# [Problems to solve]
a – From the passage on historical continuity, list each social or cultural feature it gives as an example of something that has lasted over many centuries.
b – Transcribe the stretch of the passage on historical continuity from "Neither the insight" through "of historical study.".
c – Summarize the passage on historical continuity in two sentences.

# [Page excerpt]
_ _ _ _
Students of the past might also argue a little with the Buddha and his insistence on the “impermanence” of everything. Much that was created in the second-wave era—particularly its social and cultural patterns—has demonstrated an impressive continuity over many centuries, even if it also changed in particular ways over time. China’s scholar-gentry class retained its prominence throughout the ups and downs of changing dynasties into the twentieth century. India’s caste-based social structure still endures as a way of thinking and behaving for hundreds of millions of men and women on the South Asian peninsula. Although slavery gave way to serfdom in the post-Roman world, it was massively revived in Europe’s American colonies after 1500 and remained an important and largely unquestioned feature of all civilizations until the nineteenth century. Patriarchy, with its assumptions of male superiority and dominance, has surely been the most fundamental, long-lasting, and taken-for-granted feature of all civilizations. Not until recent centuries were those assumptions effectively challenged, but even then patriarchy has continued to shape the lives and the thinking of the vast majority of humankind. And many hundreds of millions of people in the twenty-first century still honor or practice religious and cultural traditions begun during the second-wave era.

Neither the insight of Solomon nor that of the Buddha, taken alone, offers an effective guide to the study of history, for continuity and change alike have long provided the inextricable warp and woof of historical analysis. Untangling their elusive relationship has figured prominently in the task of historians and has contributed much to the enduring fascination of historical study.
_ _ _ _
(Collected data)
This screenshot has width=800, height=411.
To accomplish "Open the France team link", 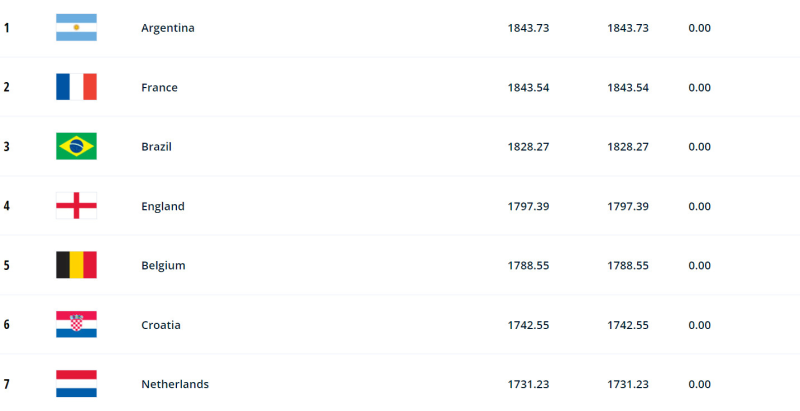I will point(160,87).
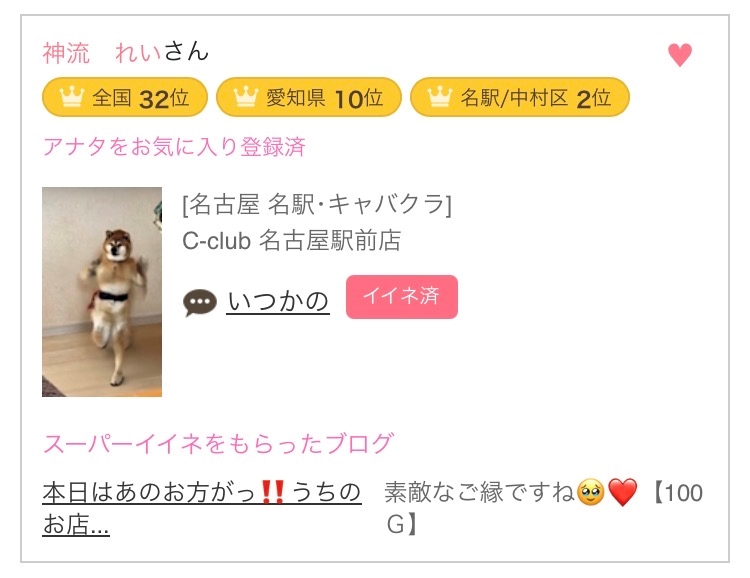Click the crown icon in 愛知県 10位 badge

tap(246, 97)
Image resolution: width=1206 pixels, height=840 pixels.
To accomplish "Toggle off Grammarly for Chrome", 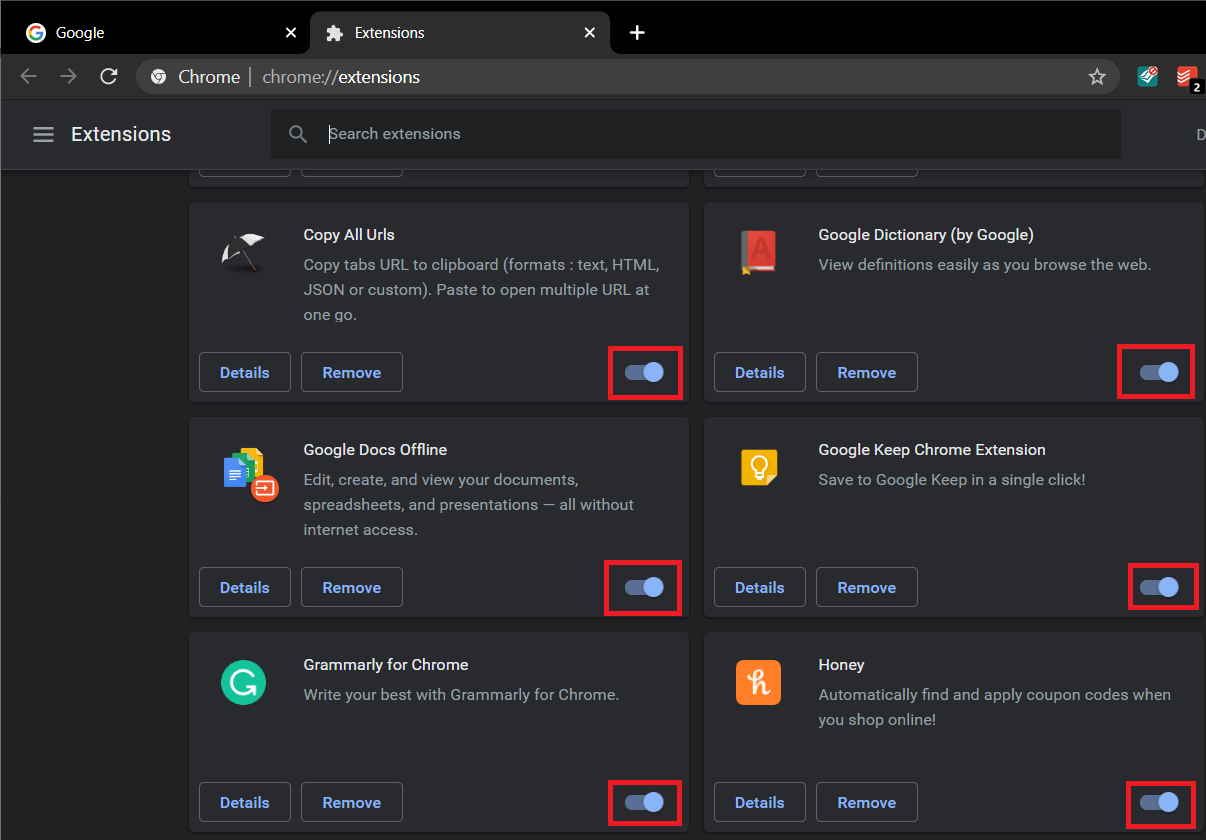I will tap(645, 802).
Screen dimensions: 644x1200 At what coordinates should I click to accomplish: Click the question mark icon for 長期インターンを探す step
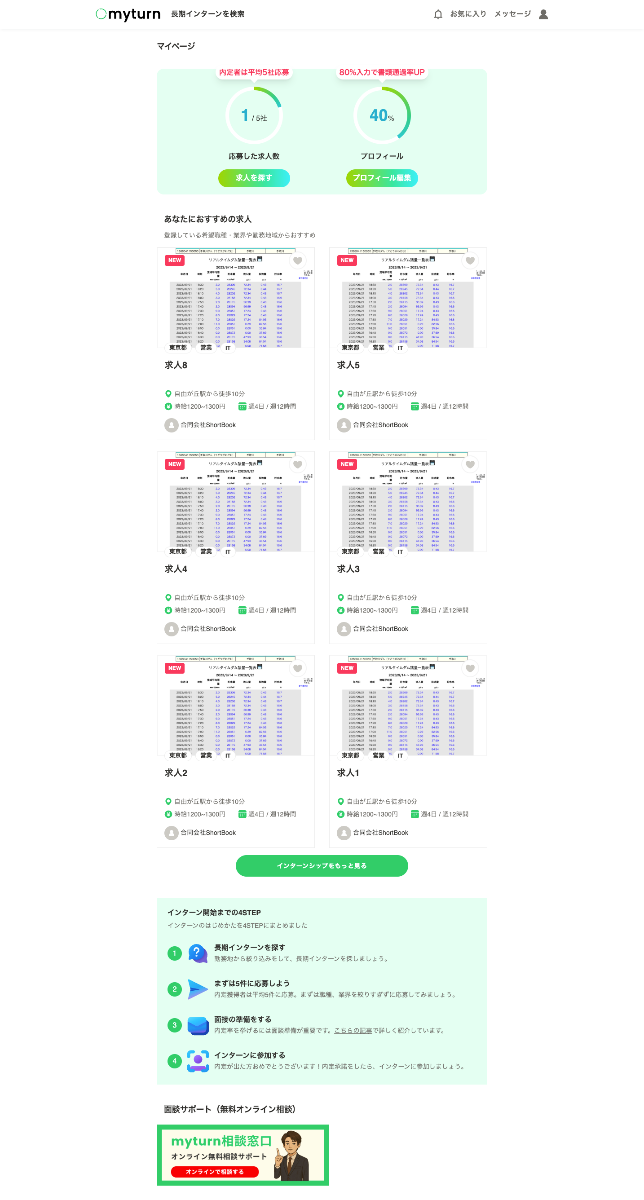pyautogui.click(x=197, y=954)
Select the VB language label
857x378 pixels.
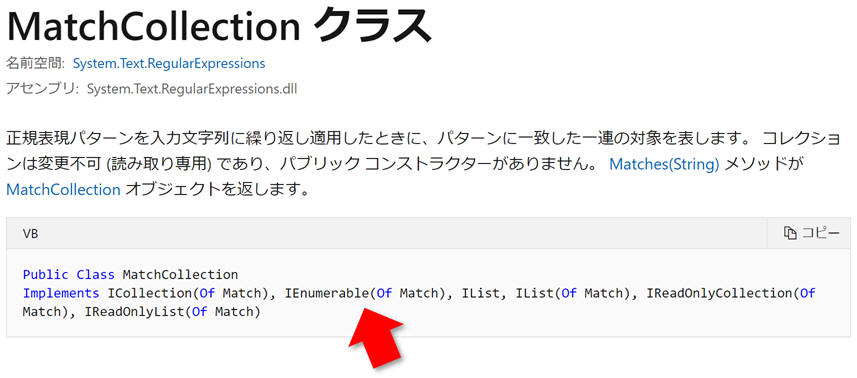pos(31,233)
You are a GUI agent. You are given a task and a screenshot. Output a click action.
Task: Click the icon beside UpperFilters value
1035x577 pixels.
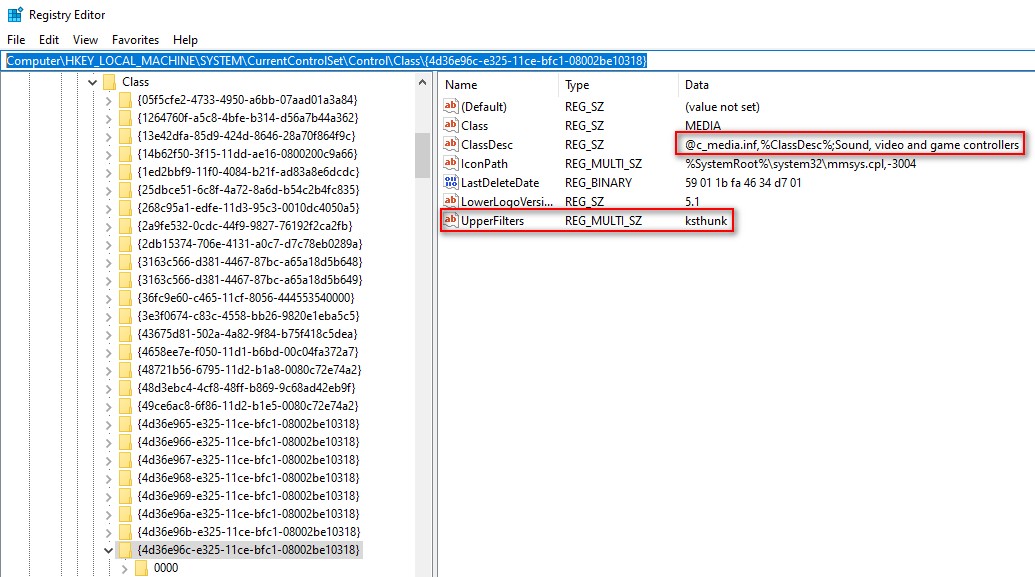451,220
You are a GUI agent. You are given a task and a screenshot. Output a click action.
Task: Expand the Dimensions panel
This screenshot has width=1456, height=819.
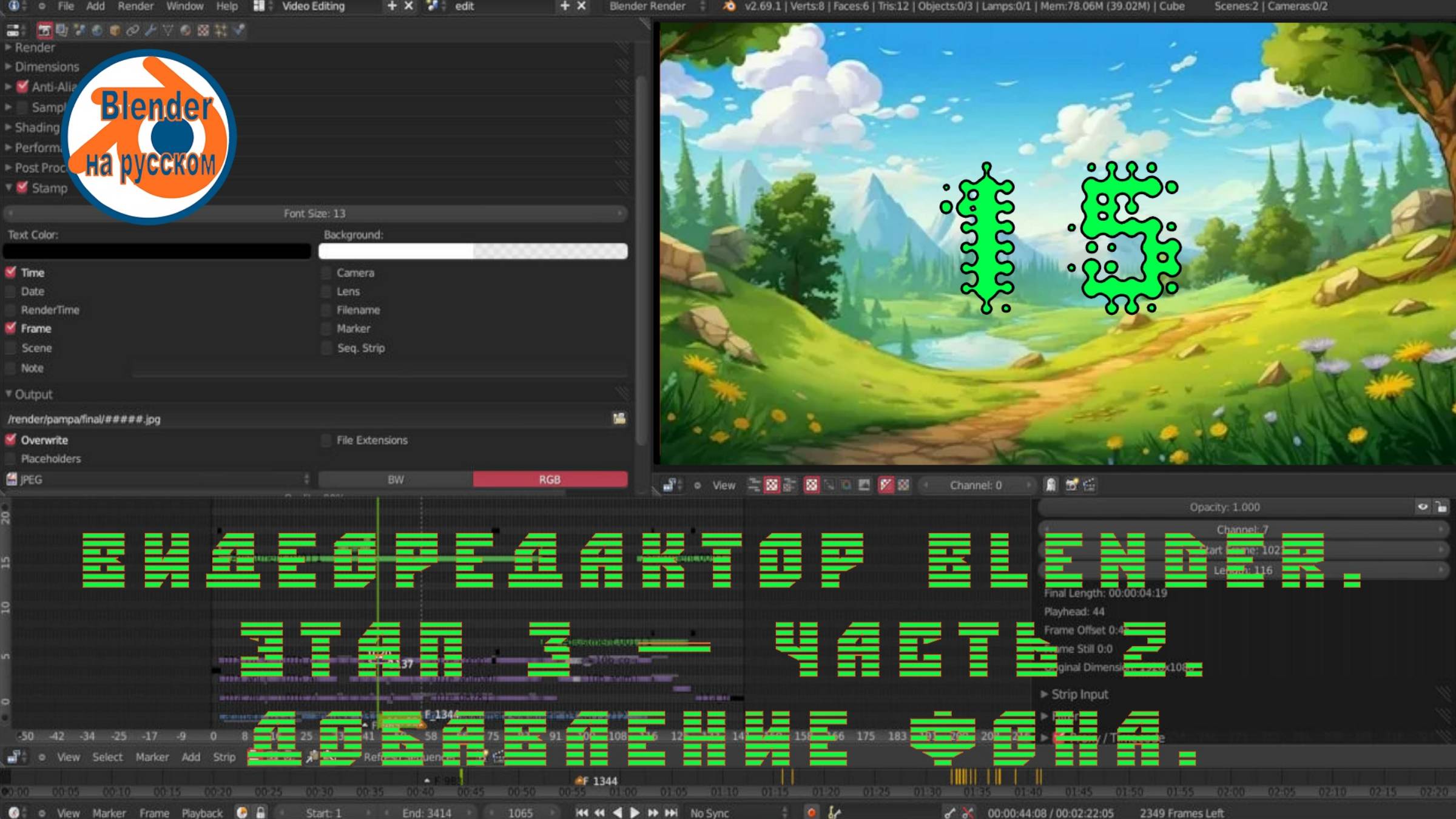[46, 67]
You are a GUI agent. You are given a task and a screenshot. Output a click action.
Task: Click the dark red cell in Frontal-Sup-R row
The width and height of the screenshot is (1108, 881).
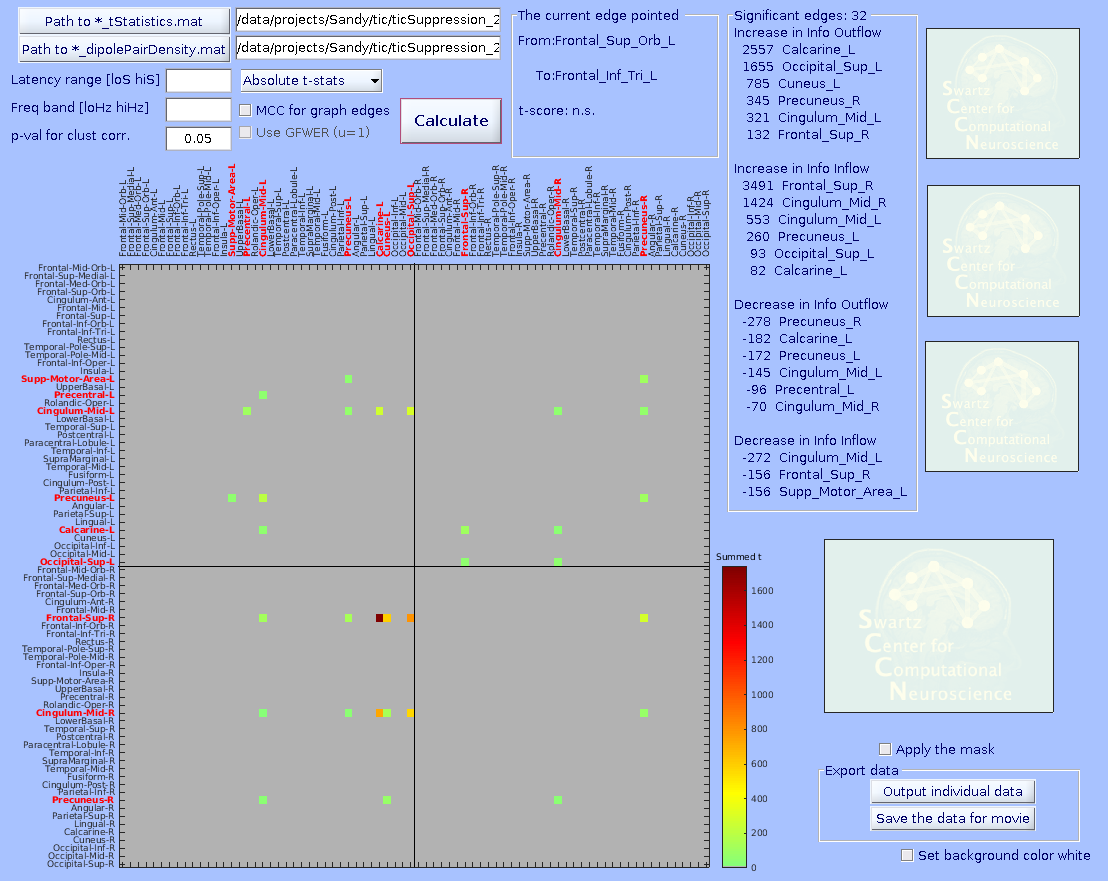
_ _ _ _
# [The replies]
a –
- China's scholar-gentry class
- India's caste-based social structure
- Slavery
- Patriarchy
- Religious and cultural traditions begun during the second-wave era

b –
Neither the insight of Solomon nor that of the Buddha, taken alone, offers an effective guide to the study of history, for continuity and change alike have long provided the inextricable warp and woof of historical analysis. Untangling their elusive relationship has figured prominently in the task of historians and has contributed much to the enduring fascination of historical study.

c – Against the Buddha's insistence on impermanence, many social and cultural patterns of the second-wave era have shown impressive continuity over centuries, including China's scholar-gentry class, India's caste system, slavery, patriarchy, and religious traditions still practiced today. Neither the insight of Solomon nor that of the Buddha alone offers an effective guide to history, since continuity and change together form the fabric of historical analysis, and untangling their relationship has long occupied historians.